Bobby Sanabria (born June 2, 1957) is an American drummer, percussionist, composer, arranger, producer, educator, activist, radio show host of Puerto Rican descent who specializes in jazz and Latin jazz.

Biography
Sanabria was born in the South Bronx in New York City on June 2, 1957 of Puerto Rican descent. He graduated from the Berklee College of Music in 1979 with his Bachelor of Music degree in both jazz drum set and classical percussion, minoring in arranging and composition  receiving the Faculty Association Award for his excellence as a player and student. He has appeared over the years all over the world teaching about and performing Latin jazz. He has written articles for Modern Drummer, DRUM, Downbeat, Traps, and is a regular contributor to the WBGO website and written liner notes for over 50 CD releases. He has been featured in Downbeat, The New York Times, New York Daily News, Modern Drummer, Drum, Percussion, NPR, and NPR Latino USA.

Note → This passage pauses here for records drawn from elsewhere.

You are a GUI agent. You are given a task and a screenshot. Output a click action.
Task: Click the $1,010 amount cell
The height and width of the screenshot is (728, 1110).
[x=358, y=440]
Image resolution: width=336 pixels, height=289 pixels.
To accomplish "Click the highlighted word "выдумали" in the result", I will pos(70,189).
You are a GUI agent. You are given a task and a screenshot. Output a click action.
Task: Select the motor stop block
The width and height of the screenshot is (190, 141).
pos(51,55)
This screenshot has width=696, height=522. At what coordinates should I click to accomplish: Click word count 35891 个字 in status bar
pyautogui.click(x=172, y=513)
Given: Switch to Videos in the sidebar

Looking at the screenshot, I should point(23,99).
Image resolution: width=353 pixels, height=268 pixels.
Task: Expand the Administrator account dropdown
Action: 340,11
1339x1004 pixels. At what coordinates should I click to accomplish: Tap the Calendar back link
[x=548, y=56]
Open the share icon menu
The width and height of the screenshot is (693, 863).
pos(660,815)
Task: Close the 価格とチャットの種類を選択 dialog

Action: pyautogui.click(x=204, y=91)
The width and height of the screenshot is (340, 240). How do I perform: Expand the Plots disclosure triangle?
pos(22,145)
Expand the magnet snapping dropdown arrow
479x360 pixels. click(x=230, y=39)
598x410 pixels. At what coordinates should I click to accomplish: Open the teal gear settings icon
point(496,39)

His albums Afro-Cuban Dream: Live and in Clave, Big Band Urban Folktales, Multiverse, and West Side Story Reimagined were all nominated for a Grammy Award for Best Latin Jazz Album. West Side Story Reimagined also won the Jazz Journalists Award for Best Jazz Album of 2019. They have been critically praised for their forward thinking vision in expanding the  boundaries of the Latin jazz big band tradition. 

"...(Mr. Sanabria) expands the possibilities, moving the sounds of bands like that of (Puente, Machito), with all the heft and intricacy and clave-based dance rhythm, into the harmonically oriented sophistication of current New York jazz players. It's New York up and down, and back and forth across the last century, from the streets to the mambo palaces to the conservatories." 
- Ben Ratliff, The New York Times

The Wall Street Journal reviewer Will Friedwald wrote, “There’s every reason to hope that Steven Spielberg’s remake of West Side Story will improve upon the 1961 film, but I doubt if we’ll ever hear a more thrilling interpretation of that immortal score than that of the Bobby Sanabria Multiverse Big Band.”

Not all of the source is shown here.